┌──

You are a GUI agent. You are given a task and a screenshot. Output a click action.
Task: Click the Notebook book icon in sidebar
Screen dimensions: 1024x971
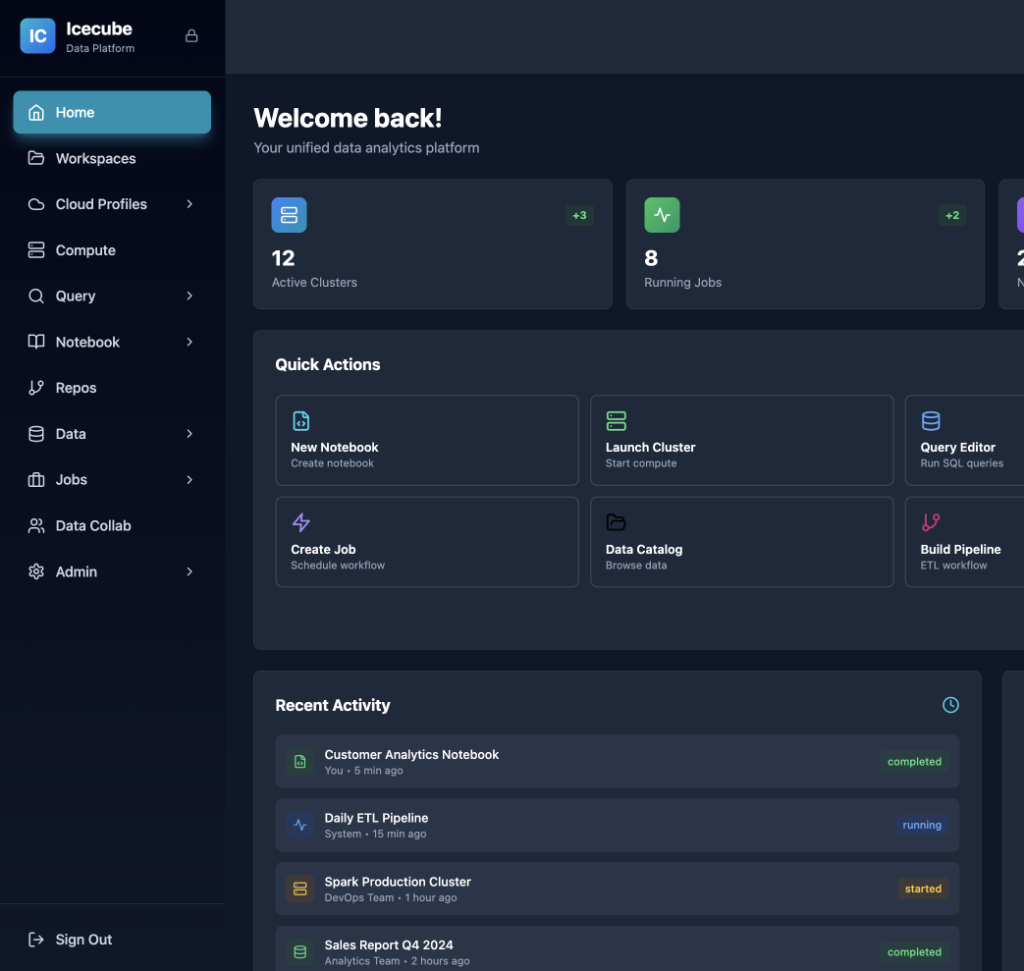[x=35, y=342]
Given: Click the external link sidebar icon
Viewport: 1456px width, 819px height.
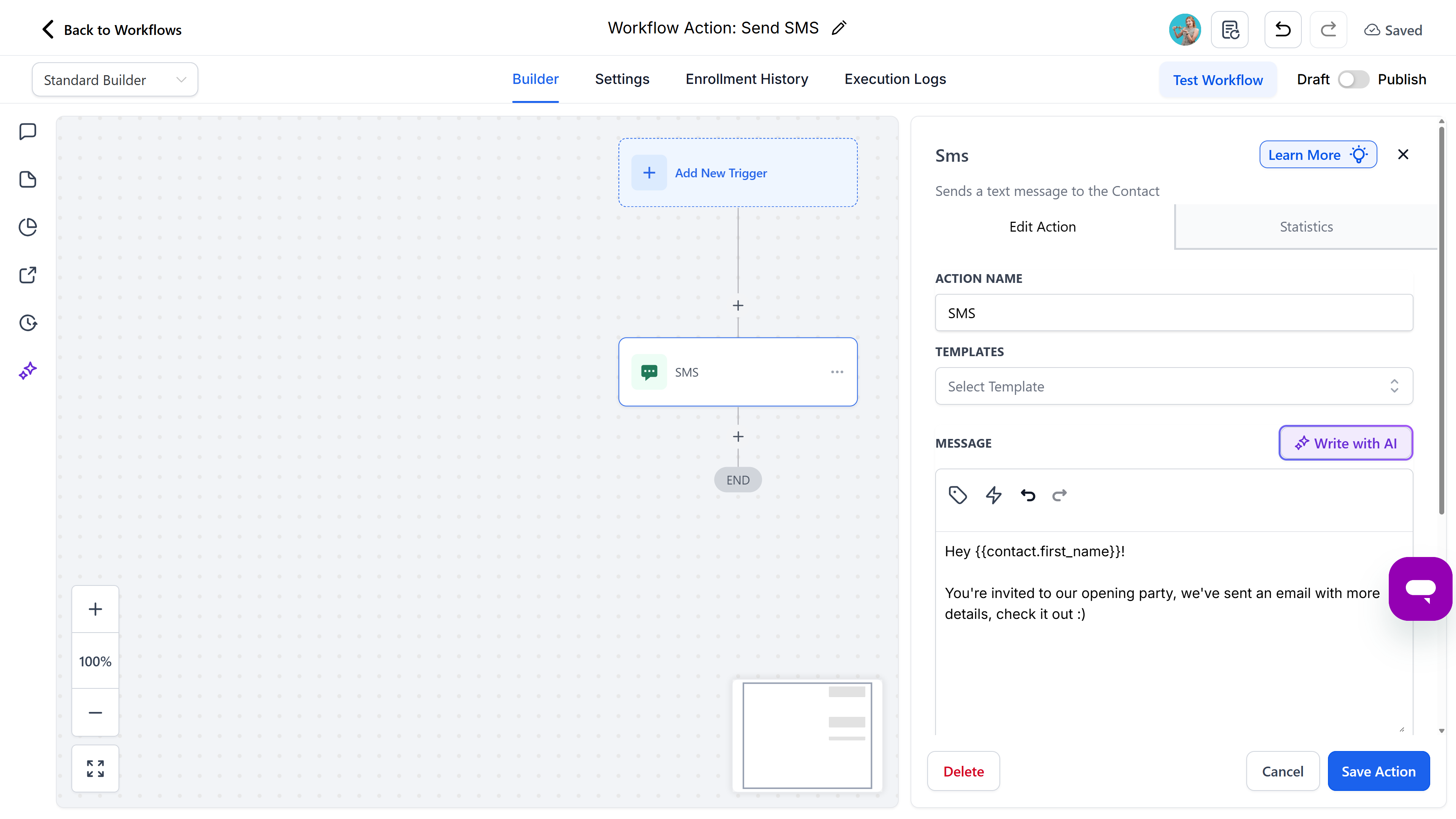Looking at the screenshot, I should click(28, 275).
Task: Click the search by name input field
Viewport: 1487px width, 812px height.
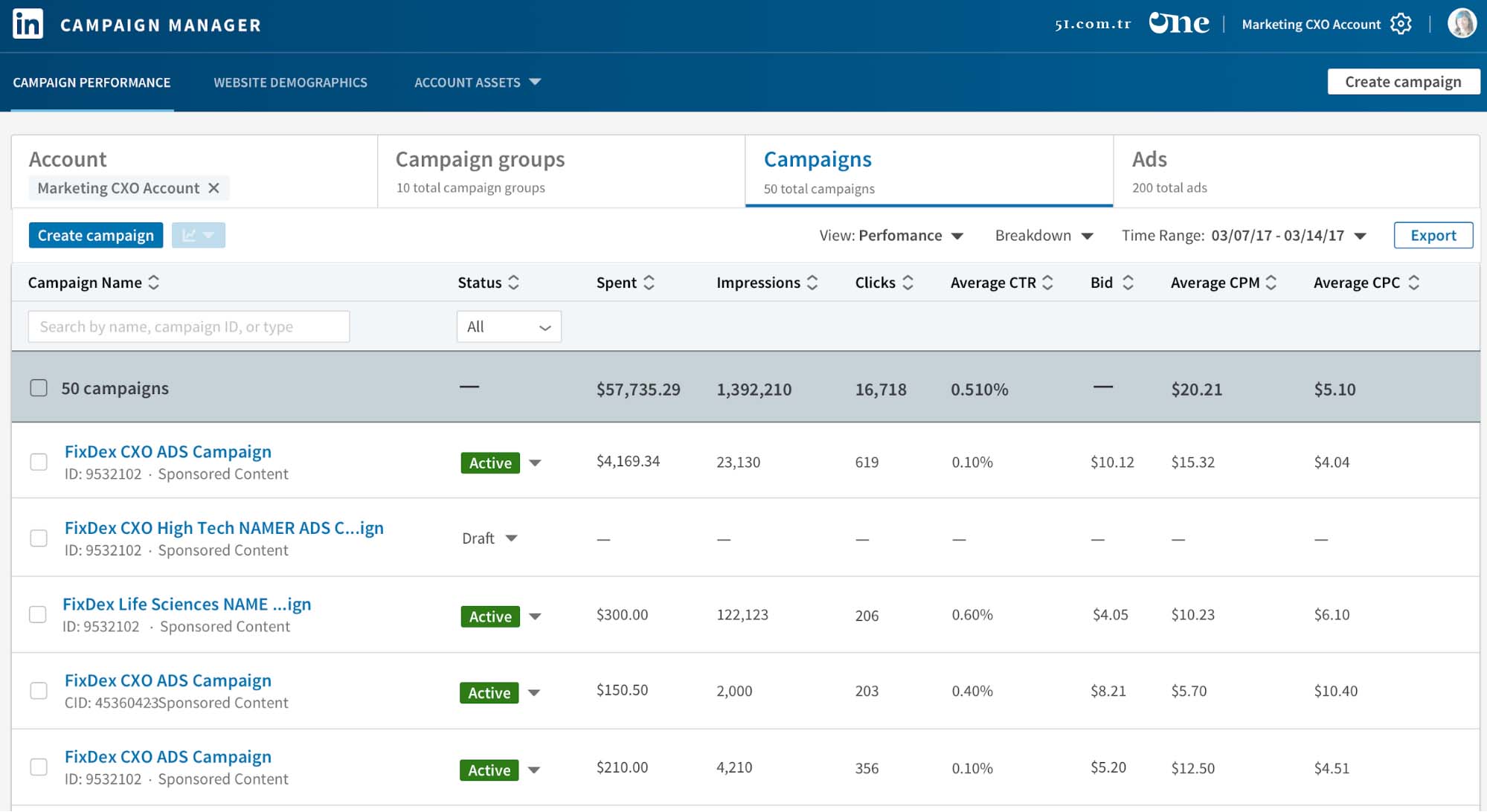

└──

Exercise goal -
Print all of the data above word for word, but leave out the pictures.

Task result -
You are a GUI agent. You are given a task and a screenshot. Output a click action.
Task: Click the Notebook book icon in sidebar
Screen dimensions: 1024x971
[x=35, y=342]
Given: Click the external link sidebar icon
Viewport: 1456px width, 819px height.
Looking at the screenshot, I should click(28, 275).
Task: Click the search by name input field
Viewport: 1487px width, 812px height.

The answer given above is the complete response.